In 2014, to recognise the significance of the range to local Māori, the range became one of hundreds of geographic features in New Zealand to be given an official dual name. The name was established through a Treaty of Waitangi settlement between Ngāti Kōata and the Crown, along with several other dual names in the same area.

==Ecology==
Fossils and sub-fossils of at least 20 species of birds dating to the Pleistocene and Holocene have been found in the Hodges Creek cave system, providing a window into the pre-human ecosystem of the region. Bones found include extinct species such as the Haast's eagle, Finsch's duck, and various types of moa, as well as extant species no longer found in the area, such as takahē, and kākāpō. The frequency at which takahē and Finsch's ducks remains are found within the cave's fossil record suggests that these species were among the most common ground birds in the area during the late Pleistocene, around 12,000 years ago. The caves are also home to troglobites, such as spiders and amphipods, which continue to be discovered as the caves are progressively explored.

Above the surface, the Wharepapa / Arthur Range is home to a wide range of plant and animal species, with 86 different species either threatened or at risk found on the range. Plant species found across the range include a variety of herbs, shrubs and grasses associated with the alpine tussock grasslands of the Tablelands, through to podocarp forests, southern rātā, kāmahi and occasional patches of mānuka scrub. Several nationally critical or endangered plants can also be found on the range, including species from Ourisia, Pittosporum, Botrychium and Melicytus among others.

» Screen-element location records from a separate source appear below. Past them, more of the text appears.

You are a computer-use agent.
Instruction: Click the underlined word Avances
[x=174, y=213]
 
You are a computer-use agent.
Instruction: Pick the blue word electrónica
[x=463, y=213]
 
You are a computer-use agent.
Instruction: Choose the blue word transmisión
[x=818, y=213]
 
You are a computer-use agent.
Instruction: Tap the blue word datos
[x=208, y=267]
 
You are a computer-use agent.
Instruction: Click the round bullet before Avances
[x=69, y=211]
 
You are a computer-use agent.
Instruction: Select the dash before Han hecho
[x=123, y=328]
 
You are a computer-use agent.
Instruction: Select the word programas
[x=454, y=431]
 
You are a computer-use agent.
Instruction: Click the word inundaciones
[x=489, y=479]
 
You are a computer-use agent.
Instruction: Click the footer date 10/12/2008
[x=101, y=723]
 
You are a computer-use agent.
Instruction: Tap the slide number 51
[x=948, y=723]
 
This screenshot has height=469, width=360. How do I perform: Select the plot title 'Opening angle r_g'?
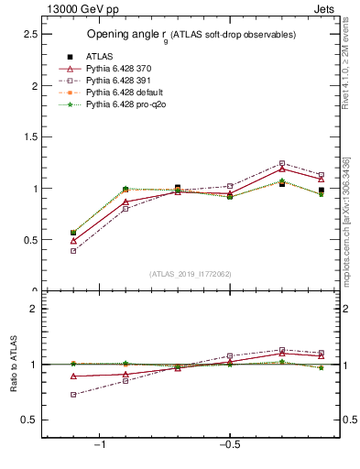click(x=191, y=35)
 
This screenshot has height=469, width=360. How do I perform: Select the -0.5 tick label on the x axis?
click(x=228, y=444)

As with much of New Zealand's forests, birds are the most prominent wildlife across the mountain range. The species found on the range are largely typical of that in the rest of the island, with alpine birds such as the kea and New Zealand rock wren recorded in the area, as well as more common lowland species such as the kākā, New Zealand falcon and fernbird. Although the roroa (great spotted kiwi) disappeared from the Wharepapa / Arthur Range 30 years ago, a breeding population was reintroduced to the region in 2010. The critically endangered New Zealand long-tailed bat is also believed to inhabit the range, but sightings have been infrequent since the 1970s.

Several species of geckos and skinks are also found across the mountains. In 1998, Mount Arthur was found to be home to a population of black-eyed geckos, an alpine species previously thought to only inhabit the Kaikōura Ranges 120 km to the east. The discovery of a second population of the geckos at such a distance from the first improved the conservation prospects of the species, as did the apparent lack of any threats at Mount Arthur to the lizard. A separate species of gecko from the genus Woodworthia is restricted to the Wharepapa / Arthur Range and other nearby mountain ranges, one of several formerly grouped as regional populations of the common gecko.